## Required work
Among the entries that follow, some lines contain the word "question". Show all of them.

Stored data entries
_ _ _ _
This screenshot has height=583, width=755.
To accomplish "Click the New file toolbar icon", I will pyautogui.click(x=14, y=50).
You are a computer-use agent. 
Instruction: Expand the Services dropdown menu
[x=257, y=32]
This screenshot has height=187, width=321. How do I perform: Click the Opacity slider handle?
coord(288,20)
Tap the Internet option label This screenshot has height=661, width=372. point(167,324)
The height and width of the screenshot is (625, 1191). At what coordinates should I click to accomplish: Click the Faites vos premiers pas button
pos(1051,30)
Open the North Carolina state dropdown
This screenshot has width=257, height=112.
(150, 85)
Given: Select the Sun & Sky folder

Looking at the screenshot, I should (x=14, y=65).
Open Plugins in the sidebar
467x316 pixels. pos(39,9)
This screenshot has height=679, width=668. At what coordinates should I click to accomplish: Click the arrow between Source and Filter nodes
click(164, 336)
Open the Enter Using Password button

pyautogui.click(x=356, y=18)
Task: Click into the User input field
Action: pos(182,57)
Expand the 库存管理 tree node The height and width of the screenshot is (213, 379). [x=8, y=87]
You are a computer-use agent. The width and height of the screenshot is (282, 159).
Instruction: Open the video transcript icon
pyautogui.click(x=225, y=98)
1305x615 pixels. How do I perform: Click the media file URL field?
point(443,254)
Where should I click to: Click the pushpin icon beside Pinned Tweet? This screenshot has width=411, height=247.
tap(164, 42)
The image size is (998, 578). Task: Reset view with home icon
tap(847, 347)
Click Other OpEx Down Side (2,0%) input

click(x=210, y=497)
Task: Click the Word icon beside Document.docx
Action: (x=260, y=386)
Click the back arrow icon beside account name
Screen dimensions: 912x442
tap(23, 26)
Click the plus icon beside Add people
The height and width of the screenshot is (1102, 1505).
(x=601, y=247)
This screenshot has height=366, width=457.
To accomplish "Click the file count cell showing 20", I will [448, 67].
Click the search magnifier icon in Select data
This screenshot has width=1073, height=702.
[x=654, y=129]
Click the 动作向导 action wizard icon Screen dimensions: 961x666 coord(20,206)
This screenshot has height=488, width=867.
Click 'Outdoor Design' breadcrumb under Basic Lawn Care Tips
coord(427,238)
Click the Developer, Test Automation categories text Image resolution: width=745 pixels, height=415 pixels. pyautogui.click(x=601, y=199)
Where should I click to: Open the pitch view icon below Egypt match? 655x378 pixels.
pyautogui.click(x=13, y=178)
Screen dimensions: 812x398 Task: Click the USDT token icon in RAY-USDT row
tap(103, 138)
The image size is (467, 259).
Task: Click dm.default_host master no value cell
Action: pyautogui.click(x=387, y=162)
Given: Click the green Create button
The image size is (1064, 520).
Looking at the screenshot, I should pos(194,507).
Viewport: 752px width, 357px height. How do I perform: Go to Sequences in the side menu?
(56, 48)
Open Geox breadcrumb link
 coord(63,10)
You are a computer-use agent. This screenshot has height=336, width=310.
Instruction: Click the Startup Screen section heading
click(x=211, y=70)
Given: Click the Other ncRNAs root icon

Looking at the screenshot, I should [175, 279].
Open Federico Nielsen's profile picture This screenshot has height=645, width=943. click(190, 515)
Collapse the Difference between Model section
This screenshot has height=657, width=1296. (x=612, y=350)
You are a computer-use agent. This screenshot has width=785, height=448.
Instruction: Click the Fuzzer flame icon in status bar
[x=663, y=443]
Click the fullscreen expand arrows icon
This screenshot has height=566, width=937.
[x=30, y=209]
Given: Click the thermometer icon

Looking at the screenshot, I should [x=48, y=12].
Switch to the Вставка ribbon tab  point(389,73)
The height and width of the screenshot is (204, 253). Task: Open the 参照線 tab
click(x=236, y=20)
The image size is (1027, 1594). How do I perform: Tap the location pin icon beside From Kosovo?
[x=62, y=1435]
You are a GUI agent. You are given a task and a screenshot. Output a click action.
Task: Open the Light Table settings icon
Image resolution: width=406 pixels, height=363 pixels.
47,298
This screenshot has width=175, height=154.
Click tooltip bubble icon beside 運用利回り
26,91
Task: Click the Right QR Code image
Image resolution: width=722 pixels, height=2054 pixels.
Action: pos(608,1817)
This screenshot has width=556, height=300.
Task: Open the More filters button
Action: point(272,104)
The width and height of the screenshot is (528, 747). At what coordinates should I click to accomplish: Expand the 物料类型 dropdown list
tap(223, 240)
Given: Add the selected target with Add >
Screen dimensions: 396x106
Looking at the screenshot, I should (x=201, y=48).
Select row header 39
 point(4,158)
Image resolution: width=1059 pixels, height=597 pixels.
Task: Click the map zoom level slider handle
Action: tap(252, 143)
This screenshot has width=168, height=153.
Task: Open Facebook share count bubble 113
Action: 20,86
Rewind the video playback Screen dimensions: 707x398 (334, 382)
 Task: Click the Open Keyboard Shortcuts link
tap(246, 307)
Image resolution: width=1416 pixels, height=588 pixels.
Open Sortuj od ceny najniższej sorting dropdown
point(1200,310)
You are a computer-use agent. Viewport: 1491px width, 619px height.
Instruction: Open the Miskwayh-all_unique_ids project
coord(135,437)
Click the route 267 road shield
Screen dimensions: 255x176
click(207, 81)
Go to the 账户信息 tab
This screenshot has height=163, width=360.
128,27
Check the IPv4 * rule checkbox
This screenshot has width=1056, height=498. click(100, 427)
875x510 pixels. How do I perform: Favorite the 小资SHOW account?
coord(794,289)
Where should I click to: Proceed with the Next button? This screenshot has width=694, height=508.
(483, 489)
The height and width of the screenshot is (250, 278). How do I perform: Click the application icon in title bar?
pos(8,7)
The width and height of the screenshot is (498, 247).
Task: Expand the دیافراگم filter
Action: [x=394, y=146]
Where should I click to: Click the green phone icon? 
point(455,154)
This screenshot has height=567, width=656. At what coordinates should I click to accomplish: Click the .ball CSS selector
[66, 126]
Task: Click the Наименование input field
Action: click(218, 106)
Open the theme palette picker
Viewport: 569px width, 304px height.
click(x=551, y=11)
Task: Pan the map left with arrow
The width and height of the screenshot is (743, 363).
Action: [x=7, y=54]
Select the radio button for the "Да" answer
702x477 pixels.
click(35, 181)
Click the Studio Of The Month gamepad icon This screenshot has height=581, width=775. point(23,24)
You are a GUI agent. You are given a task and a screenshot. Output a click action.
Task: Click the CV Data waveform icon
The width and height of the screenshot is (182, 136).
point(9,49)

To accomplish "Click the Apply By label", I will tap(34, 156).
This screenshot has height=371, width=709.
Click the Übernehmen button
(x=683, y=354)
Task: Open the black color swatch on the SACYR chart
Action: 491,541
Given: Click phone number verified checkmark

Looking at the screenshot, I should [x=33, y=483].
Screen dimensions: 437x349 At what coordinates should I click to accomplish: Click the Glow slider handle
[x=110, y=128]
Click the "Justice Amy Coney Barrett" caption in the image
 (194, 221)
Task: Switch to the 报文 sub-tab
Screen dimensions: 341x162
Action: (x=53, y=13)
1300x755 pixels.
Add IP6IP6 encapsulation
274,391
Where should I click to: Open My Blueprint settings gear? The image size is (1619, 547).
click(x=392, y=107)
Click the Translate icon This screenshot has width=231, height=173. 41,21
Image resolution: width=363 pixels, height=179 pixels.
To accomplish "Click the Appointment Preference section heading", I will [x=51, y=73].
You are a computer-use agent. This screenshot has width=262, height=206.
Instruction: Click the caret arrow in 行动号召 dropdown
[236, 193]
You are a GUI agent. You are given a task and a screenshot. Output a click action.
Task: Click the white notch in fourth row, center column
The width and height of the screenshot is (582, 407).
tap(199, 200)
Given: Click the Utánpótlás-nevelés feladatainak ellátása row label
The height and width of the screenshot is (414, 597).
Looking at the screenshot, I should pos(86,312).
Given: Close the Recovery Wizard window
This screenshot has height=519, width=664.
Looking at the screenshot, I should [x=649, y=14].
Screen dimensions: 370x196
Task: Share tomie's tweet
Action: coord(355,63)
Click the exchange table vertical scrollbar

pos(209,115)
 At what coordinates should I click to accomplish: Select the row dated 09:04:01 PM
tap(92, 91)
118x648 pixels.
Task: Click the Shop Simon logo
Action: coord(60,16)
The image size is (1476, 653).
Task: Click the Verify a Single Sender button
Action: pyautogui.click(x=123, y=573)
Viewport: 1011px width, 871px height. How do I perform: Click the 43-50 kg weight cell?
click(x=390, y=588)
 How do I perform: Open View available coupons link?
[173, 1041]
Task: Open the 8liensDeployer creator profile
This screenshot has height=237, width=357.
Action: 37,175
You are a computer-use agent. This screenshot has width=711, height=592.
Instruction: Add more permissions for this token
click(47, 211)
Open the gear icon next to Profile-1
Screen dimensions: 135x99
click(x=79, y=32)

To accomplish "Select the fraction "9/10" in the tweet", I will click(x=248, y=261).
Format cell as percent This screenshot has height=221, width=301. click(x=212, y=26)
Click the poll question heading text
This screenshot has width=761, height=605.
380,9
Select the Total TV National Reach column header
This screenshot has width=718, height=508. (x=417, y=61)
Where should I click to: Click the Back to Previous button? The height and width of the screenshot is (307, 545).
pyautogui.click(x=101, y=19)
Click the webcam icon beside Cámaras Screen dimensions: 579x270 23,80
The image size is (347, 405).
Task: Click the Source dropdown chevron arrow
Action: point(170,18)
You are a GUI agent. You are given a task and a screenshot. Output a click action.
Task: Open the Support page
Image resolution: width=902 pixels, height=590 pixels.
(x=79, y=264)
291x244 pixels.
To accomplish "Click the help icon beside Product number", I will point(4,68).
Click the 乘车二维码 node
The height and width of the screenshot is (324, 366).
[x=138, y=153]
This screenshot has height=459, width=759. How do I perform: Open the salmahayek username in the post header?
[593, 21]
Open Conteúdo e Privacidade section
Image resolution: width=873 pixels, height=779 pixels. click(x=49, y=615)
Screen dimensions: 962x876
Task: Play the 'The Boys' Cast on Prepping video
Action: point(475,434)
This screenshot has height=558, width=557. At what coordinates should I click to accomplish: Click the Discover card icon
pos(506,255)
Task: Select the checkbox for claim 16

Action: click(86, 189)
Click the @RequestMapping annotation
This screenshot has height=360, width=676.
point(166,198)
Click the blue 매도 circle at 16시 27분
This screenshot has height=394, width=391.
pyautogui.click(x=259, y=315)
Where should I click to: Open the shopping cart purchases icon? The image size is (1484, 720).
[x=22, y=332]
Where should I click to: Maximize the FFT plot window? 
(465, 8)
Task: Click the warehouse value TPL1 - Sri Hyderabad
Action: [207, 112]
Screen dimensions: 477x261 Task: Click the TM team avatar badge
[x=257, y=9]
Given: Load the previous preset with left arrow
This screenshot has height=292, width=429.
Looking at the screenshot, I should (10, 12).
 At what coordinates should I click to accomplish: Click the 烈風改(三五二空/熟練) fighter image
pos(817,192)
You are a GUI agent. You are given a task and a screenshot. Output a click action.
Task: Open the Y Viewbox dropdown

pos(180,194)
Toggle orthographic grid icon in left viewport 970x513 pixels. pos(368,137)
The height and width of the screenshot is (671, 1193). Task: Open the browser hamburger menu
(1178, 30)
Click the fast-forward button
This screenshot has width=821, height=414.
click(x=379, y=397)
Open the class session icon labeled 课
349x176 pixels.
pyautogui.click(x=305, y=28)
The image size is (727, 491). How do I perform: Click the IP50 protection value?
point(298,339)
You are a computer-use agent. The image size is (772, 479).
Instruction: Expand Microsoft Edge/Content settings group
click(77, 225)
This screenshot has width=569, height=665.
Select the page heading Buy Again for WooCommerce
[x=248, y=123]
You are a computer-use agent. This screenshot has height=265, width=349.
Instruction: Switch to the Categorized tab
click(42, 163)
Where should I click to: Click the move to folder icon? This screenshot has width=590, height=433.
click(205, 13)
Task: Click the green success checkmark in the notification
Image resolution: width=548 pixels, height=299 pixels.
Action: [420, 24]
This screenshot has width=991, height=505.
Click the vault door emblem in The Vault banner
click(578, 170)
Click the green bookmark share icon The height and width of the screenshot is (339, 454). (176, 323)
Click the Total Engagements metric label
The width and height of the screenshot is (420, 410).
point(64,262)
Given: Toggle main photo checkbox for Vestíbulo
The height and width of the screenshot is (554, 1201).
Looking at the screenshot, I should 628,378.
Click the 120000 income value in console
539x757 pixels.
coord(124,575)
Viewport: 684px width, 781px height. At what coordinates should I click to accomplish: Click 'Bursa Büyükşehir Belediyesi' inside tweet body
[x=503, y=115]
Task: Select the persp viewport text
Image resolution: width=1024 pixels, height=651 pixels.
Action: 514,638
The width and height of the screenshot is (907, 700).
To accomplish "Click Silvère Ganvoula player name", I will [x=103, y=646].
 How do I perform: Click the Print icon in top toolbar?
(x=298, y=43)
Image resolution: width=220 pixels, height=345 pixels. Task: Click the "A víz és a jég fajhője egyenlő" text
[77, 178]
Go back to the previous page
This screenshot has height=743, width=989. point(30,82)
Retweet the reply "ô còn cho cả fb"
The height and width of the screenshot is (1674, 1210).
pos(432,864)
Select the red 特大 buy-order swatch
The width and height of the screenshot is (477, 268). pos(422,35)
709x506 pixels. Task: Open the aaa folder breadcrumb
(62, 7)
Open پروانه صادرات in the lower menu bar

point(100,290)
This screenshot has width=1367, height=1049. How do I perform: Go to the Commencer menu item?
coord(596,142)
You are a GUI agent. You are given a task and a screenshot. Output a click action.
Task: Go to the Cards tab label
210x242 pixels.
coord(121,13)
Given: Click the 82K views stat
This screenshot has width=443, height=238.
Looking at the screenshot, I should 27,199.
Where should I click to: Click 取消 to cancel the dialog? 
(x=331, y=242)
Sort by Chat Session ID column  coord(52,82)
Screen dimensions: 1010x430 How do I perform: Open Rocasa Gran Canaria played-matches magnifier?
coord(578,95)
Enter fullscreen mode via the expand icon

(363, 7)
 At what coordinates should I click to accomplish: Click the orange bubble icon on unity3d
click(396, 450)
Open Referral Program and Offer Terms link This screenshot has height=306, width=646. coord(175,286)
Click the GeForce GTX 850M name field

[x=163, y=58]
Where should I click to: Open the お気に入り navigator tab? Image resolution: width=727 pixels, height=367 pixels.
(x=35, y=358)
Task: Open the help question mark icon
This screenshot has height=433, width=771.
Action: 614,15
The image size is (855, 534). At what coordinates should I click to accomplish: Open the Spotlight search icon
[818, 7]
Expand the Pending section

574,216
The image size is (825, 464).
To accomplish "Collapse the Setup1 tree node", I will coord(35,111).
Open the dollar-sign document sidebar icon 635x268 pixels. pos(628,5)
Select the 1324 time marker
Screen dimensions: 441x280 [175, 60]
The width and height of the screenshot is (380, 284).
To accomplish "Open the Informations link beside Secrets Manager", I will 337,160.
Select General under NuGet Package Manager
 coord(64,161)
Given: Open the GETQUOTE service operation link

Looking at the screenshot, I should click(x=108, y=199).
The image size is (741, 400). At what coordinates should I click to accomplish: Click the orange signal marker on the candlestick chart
_ _ _ _
## Exercise result
Click the poll question heading text
Task: Open the help question mark icon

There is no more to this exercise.